Non c’è azienda di prestigio che non ricorra agli esperti di statistica per interpretare le potenziali richieste dei mercati e per calibrare i prodotti in base alle aspettative, vere o presunte, dell’utenza. In genere si fanno interviste telefoniche su un campione numericamente modesto però rappresentativo (così si spera!) dell’intera popolazione. Poco importa se la ricomposizione di questa serie di scatti sulla micro-realtà dei prescelti non avrà la precisione di una fotografia, si tratta pur sempre di dati che, sapientemente accorpati, permetteranno una stima panoramica dei comportamenti e delle tendenze dei consumatori.
A questo riguardo, è stata presentata di recente, a Milano, una ricerca su “La conoscenza nutrizionale in Italia”, commissionata da un’importante multinazionale all’“Istituto per gli studi sulla pubblica opinione”, presieduto dal professor Renato Mannheimer. Nel complesso e a conferma delle sensazioni che mi vengono dalla pratica medica, sembra che la gente oscilli tra una modesta consapevolezza sulle regole del mangiar bene e il bisogno di informazioni precise e non contraddittorie. Cioè, sta crescendo l’attenzione verso i problemi nutrizionali ma si avverte la necessità di avere, fin dalla scuola, informazioni certe che aiutino a superare i pregiudizi e a smussare le forzature messianiche o catastrofiste dei mass media.

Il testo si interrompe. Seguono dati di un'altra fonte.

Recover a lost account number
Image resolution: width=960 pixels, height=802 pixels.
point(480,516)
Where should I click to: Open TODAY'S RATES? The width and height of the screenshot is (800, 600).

Il pubblico è inondato dalle proposte enogastronomiche dei mass media ma quasi mai conosce le dieci Linee Guida dell’Alimentazione: un decalogo sintetico formulato dagli esperti sotto l’egida del Ministero della Salute. Inoltre, perfino tra i “consumatori bene informati” molti dichiarano di non avere né il tempo, né la possibilità, di passeggiare o di aumentare l’attività fisica, specialmente nelle città più congestionate dal traffico, povere di verde e di strutture sportive, Tra i forzati della sedentarietà e i disinformati prosperano errori e pregiudizi, con diete ipocaloriche punitive e non rieducative che danneggiano il benessere e la serenità di chi si impegna a seguirle.
Qualcosa non va nella comunicazione se ben 7 italiani su 10 si dichiarano confusi dalle “informazioni” nutrizionali ricevute e solo un terzo ne tiene conto nei propri comportamenti alimentari. Una volta di più si riconferma la necessità di una sistematica informazione già nella scuola ma anche di un controllo più severo sulle promesse salutistiche reclamizzate negli spot pubblicitari. Altrimenti, sarà inutile lamentarsi dell’epidemia di obesità e diabete!